- WRITTEN TASK
List every line of the material below that contains the string "Open". Case counts.

Entries on locating words and elements:
____________________

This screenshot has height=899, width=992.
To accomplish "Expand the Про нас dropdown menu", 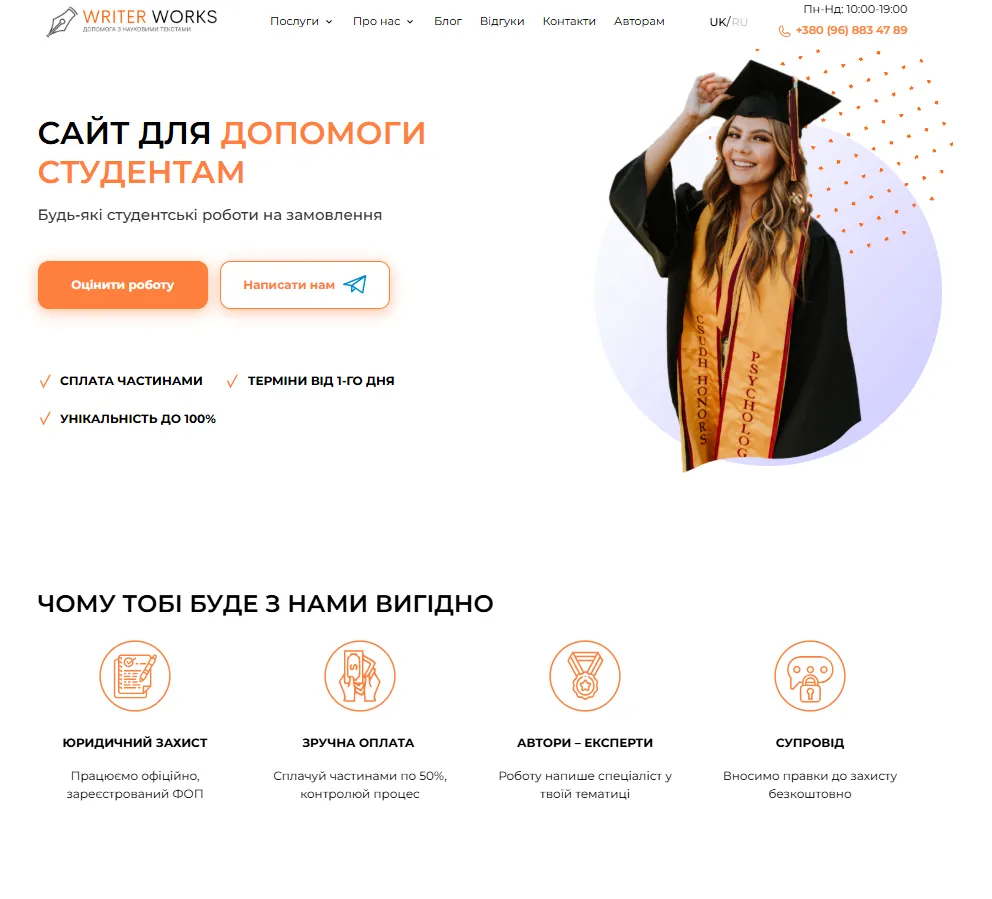I will 383,22.
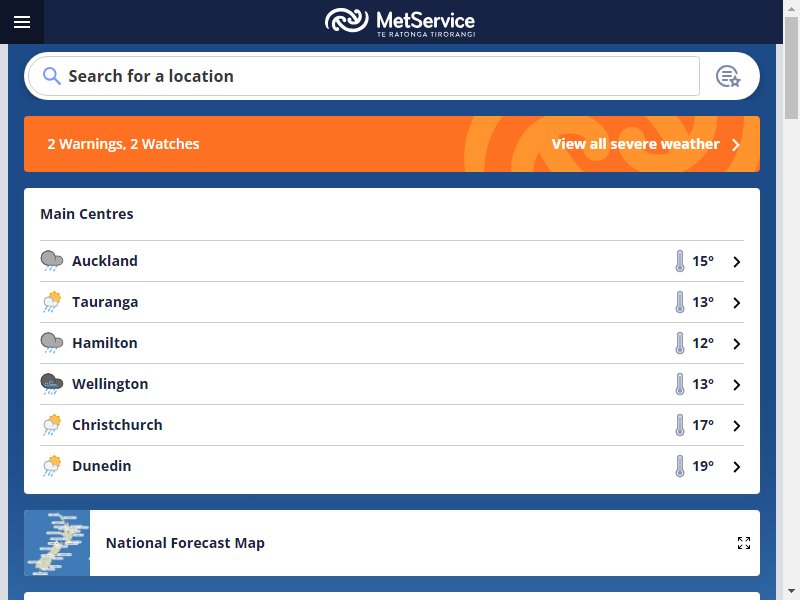Image resolution: width=800 pixels, height=600 pixels.
Task: Open View all severe weather link
Action: 635,144
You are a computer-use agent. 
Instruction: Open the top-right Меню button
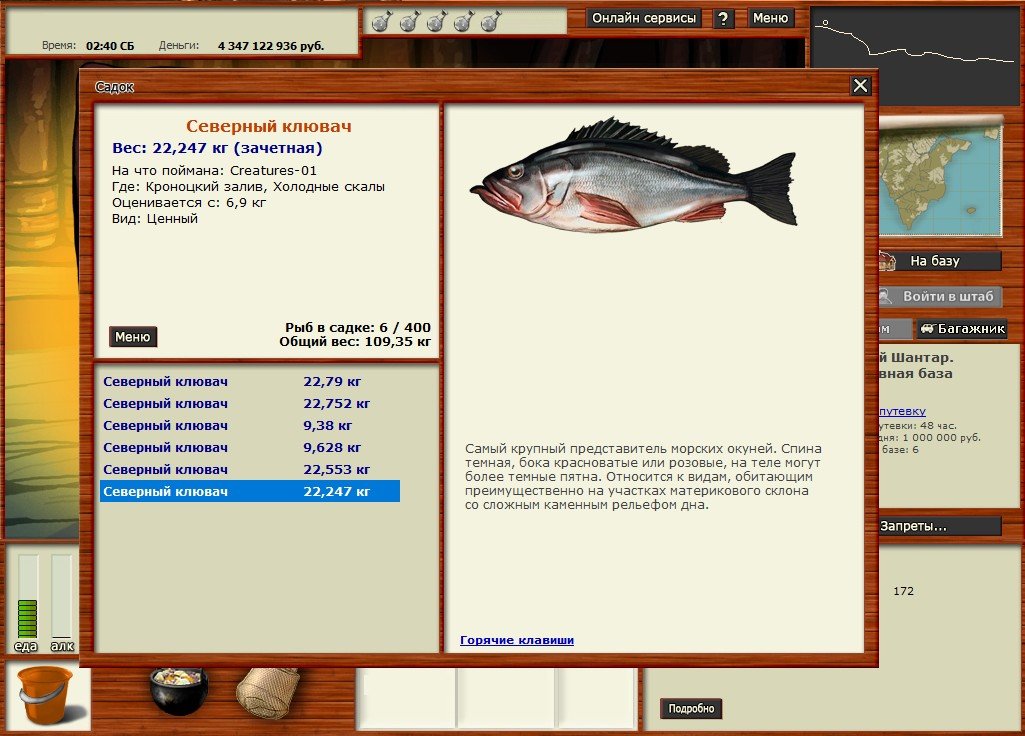pyautogui.click(x=770, y=18)
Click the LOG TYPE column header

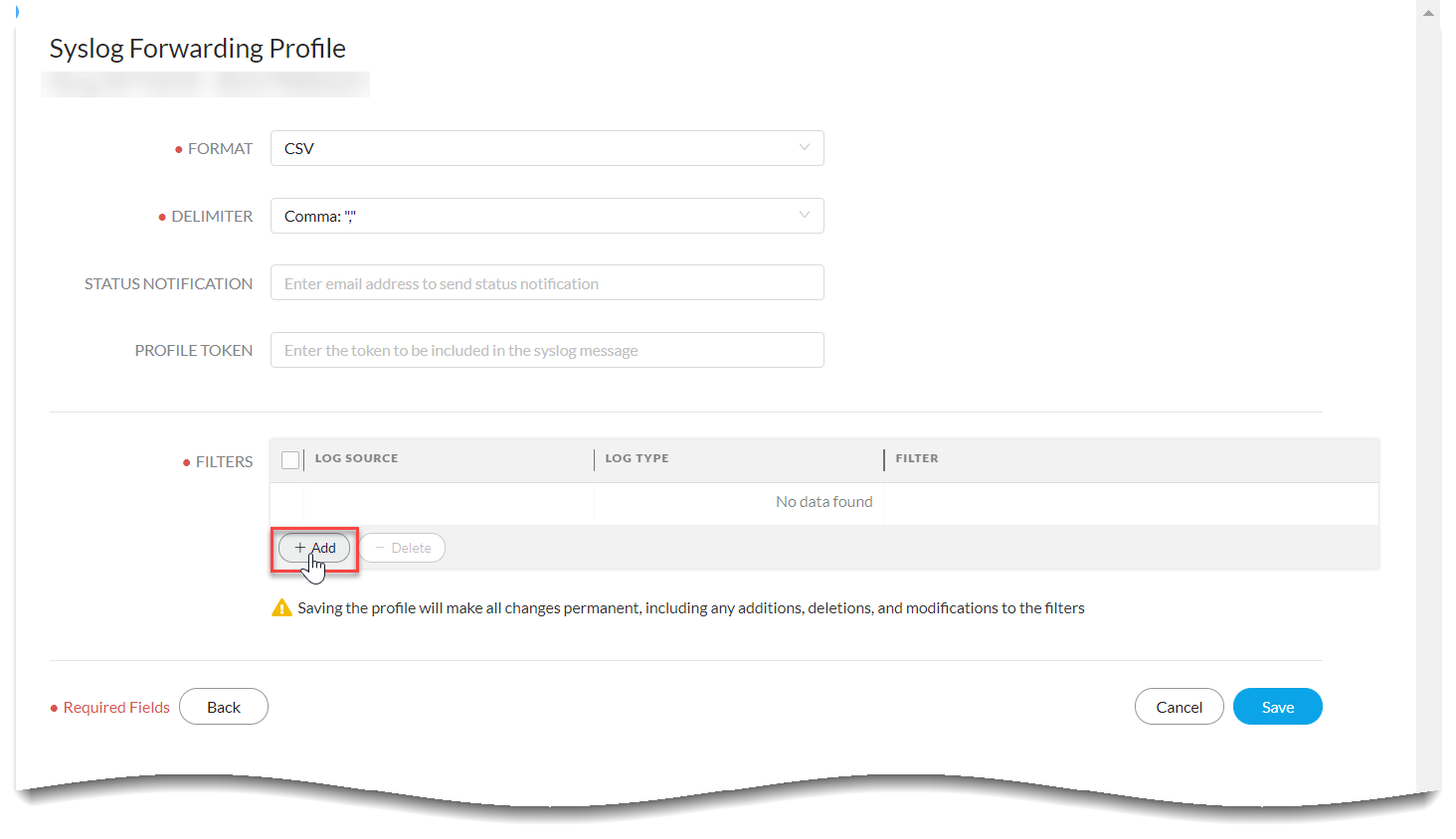(x=637, y=458)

____________________

- THE REPLY
Task: Open View all severe weather link
Instruction: Open the top-right Меню button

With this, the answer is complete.